Oleh: Umar Syarifudin (Lajnah Siyasiyah DPD HTI
Kota Kediri)
Memanas
kembali, Militer Korea Utara (Korut) menembakkan dua
rudal balistik jarak pendek ke lepas pantai Laut Timur atau Laut Jepang
dekat Kota Wonsan, (10/3/2016). Tembakan dua rudal itu menunjukkan tantangan
rezim Kim Jong-un setelah mengumumkan rudal balistiknya mulai dipasangi hulu
ledak nuklir. Militer Korea Selatan (Korsel) yang memantau penembakan rudal
rezim Pyongyang mengatakan, dua rudal balistik Korut melesat sejauh 500 km (30
mil).
Korut
memiliki
cadangan rudal jarak pendek
dalam jumlah melimpah dan terus mengembangkan rudal jarak jauh dan rudal antarbenua. Manuver terbaru rezim Kim
Jong-un ini semakin memanaskan ketegangan di Semenanjung Korea, di mana Amerika
Serikat (AS) dan Korsel menggelar latihan perang besar-besaran dengan
mensimulasikan invasi terhadap Korut.
Pemimpin
Korea Utara Kim Jong Un mengatakan, negaranya akan segera melakukan uji hulu
ledak nuklir dan rudal balistik yang mampu membawa hulu ledak nuklir. Pemerintah Korea Utara (Korut) atau DPRK menyatakan, senjata nuklir
jenis bom hidrogen milik mereka bisa membunuh semua orang di Manhattan,
New York, Amerika Serikat (AS) dan membuat kota itu menjadi abu.
Sebelumnya,
Korea Utara (Korut) memerintahkan militernya untuk siap melakukan serangan
terlebih dahulu dan "membebaskan" Korea Selatan (Korsel). Langkah ini
dilakukan Korut menyikapi latihan militer bersama tahunan Amerika Serikat (AS)
dan Korsel. Dalam sebuah pernyataan yang disiarkan melalui media pemerintah,
Staf Umum Angkatan Darat Korut mengatakan, unit garis depan siap untuk
menyerang pertama kali. Itu dilakukan jika mereka melihat tanda-tanda bahwa AS
dan Korsel yang terlibat dalam latihan sedang berusaha untuk menyerang Korut,
seperti dikutip dari Washington Post, Sabtu (12/3/2016).
Militer
Korut mengatakan akan melawan AS dan Korsel jika latihan militer itu ditujukan
untuk menyerang Pyongyang. Korut berencana untuk membebaskan seluruh Korsel dan
Seoul. Mereka juga mampu melakukan serangan kilat ultra presisi terhadap
sasaran musuh.
Bom
hidrogen Korut telah dirancang dipasang di rudal-rudal balistik mereka. Klaim
kehebatan bom hidrogen Korut itu dilaporkan kantor berita pemerintah Korut, DPRK
Today, yang mengutip ilmuwan nuklir bernama Cho Hyung Il. ”Bom hidrogen
kami jauh lebih besar daripada yang dikembangkan oleh Uni Soviet,” bunyi laporan media Korut itu, seperti
dikutip TIME, Senin (14/3/2016). “Jika ini H-bomb itu harus dipasang pada rudal balistik antarbenua dan jatuh di Manhattan, di New York City, semua orang di sana akan terbunuh segera dan kota akan terbakar menjadi abu,” lanjut laporan itu.

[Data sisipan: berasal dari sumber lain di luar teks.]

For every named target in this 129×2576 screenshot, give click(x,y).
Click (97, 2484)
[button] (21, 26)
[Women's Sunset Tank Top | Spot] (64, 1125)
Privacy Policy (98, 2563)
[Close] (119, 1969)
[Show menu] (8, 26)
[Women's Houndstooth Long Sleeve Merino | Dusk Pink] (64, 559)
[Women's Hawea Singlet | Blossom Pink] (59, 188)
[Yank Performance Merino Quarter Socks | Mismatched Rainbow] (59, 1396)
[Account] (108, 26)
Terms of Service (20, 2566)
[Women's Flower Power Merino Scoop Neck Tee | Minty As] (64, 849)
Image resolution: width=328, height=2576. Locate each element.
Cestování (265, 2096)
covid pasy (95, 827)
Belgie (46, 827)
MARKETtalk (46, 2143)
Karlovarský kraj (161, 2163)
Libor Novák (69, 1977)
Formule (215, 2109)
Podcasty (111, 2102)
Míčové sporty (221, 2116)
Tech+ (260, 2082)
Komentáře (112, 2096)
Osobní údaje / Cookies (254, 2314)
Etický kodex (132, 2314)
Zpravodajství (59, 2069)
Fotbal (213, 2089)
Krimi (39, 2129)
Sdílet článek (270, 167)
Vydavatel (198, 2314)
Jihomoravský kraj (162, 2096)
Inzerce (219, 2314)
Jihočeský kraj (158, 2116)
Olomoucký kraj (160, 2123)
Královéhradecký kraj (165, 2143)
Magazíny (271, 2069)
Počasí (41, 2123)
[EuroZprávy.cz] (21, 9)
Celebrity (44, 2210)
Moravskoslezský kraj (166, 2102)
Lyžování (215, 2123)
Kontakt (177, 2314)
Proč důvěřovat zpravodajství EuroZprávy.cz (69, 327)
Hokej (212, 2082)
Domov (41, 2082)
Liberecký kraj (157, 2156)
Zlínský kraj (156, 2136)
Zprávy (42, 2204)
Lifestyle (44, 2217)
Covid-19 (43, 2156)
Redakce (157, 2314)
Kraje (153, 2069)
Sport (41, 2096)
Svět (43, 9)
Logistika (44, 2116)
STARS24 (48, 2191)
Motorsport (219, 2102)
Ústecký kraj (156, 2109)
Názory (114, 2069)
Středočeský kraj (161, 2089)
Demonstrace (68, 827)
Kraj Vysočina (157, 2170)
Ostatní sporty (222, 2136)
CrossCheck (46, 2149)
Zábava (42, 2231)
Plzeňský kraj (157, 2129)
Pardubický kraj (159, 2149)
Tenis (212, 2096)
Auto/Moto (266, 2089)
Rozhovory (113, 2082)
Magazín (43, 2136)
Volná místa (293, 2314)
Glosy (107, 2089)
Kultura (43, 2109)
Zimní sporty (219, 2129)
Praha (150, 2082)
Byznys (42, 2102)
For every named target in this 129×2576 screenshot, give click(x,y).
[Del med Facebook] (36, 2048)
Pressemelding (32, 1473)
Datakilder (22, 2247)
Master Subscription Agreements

Langkah ini akan menjadi pelanggaran langsung
terhadap resolusi PBB. Sementara
itu Kementerian Pertahanan Korea Selatan mengatakan, tak ada indikasi kegiatan
di situs uji coba nuklir Korea Utara atau stastiun roket jarak jauhnya. Tapi
menurut Korea Selatan, Korea Utara terus mempersiapkan untuk melakukan uji
nuklir.
Laporan Korea Utara muncul di
tengah ketegangan yang meningkat di semenanjung Korea setelah pengumuman sanksi
baru PBB untuk Korea Utara. Laporan juga muncul saat tentara Korea Selatan dan
Amerika Serikat menggelar latihan militer tahunan bersama terbesar yang pernah
ada. Presiden Korea Selatan Park Geun-hye mengatakan Korea Utara akan
menghancurkan dirinya jika terus melakukan konfrontasi dengan komunitas
internasional.
Kilas Balik
Perhatian
masyarakat internasional saat ini sedang mengarah pada ketegangan di
Semenanjung Korea. Kekuatan nuklir Korut menjadi satu-satunya fokus perhatian
masyarakat internasional kepada negara yang dikuasai oleh seorang pemimpin
berumur 30 tahun, Kim Jong-un. Selama ini, negeri ini lebih dikenal karena
ketidakmampuan pemerintahannya menyediakan bahan pangan yang cukup bagi
rakyatnya. Beberapa kali Korut dilanda kelaparan. Bahkan hotel-hotel besar di
Pyongyang tidak memiliki listrik yang cukup untuk penerangan. Karena itu,
penggunaan nuklir untuk mengancam negara lain menjadi strategi jitu bagi Kim
untuk menegaskan kemampuan militernya.
Ekskalasi ketegangan ini sangat berpotensi memicu
insiden konflik militer di perbatasan Korea Utara (Korut) dan Korea Selatan
(Korsel). Korut semakin meningkatkan ancaman perang mereka. Ancaman nuklir itu
ternyata tidak hanya ditujukan kepada Korsel, tetapi juga kepada sekutu negeri
Ginseng itu, yaitu Amerika Serikat (AS). Dalam beberapa pekan terakhir Korut
berulangkali mengeluarkan peringatan dengan mengumumkan negara itu masuk
kondisi perang dengan Seoul dan memblokir akses ke kawasan industri Kaesong
yang dikelola bersama dengan Korsel. Korut bahkan telah mempersiapkan ujicoba
nuklir keempat, setelah uji coba nuklir 12 Februari lalu menyebabkan PBB
memberikan sanksi lebih keras dan memicu tanggapan bermusuhan dari Pyongyang.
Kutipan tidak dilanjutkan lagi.